## Texto de leitura
ONU - entre os Direitos Humanos e a Caridade

 "A acção decisiva da Assembleia Geral torna bem claro que os direitos económicos, sociais e culturais, incluindo os direitos a habitação adequada, à alimentação, à saúde, à educação e ao trabalho, não são uma questão de caridade, mas sim direitos que podem ser reivindicados por todos, sem qualquer tipo de discriminação”, declara um grupo de peritos de direitos humanos das Nações Unidas, a propósito da recente aprovação pela ONU do Protocolo Facultativo ao Pacto Internacional sobre Direitos Económicos, Sociais e Culturais.

O documento, em cuja redacção teve papel relevante uma jurista portuguesa, que presidiu ao grupo de trabalho, “permite que aqueles que sofrem violações dos seus direitos económicos, sociais e culturais procurem obter reparação e obriguem os responsáveis por essas violações a responder pelos seus actos, como acontece já no caso de outros direitos humanos”.

## Lista de tarefas
1. Devolva sem alterações o trecho do texto sobre o protocolo da ONU que abre com as palavras que contêm "ONU - entre" e fecha com "Sociais e Culturais.".
2. De acordo com o texto sobre o protocolo da ONU, quem presidiu ao grupo de trabalho na redação do documento?

## Dados a seguir
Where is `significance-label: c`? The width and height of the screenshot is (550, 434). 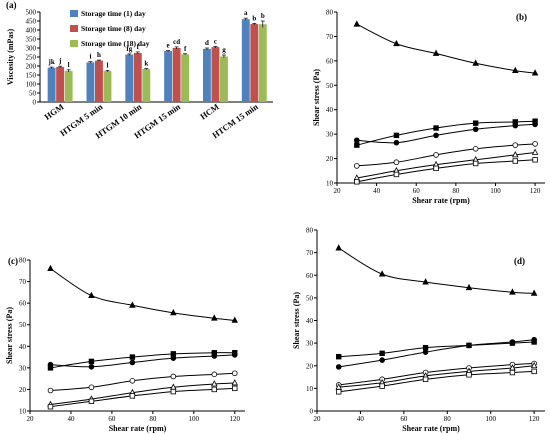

## Respostas das tarefas
1.
ONU - entre os Direitos Humanos e a Caridade

 "A acção decisiva da Assembleia Geral torna bem claro que os direitos económicos, sociais e culturais, incluindo os direitos a habitação adequada, à alimentação, à saúde, à educação e ao trabalho, não são uma questão de caridade, mas sim direitos que podem ser reivindicados por todos, sem qualquer tipo de discriminação”, declara um grupo de peritos de direitos humanos das Nações Unidas, a propósito da recente aprovação pela ONU do Protocolo Facultativo ao Pacto Internacional sobre Direitos Económicos, Sociais e Culturais.

2. Uma jurista portuguesa.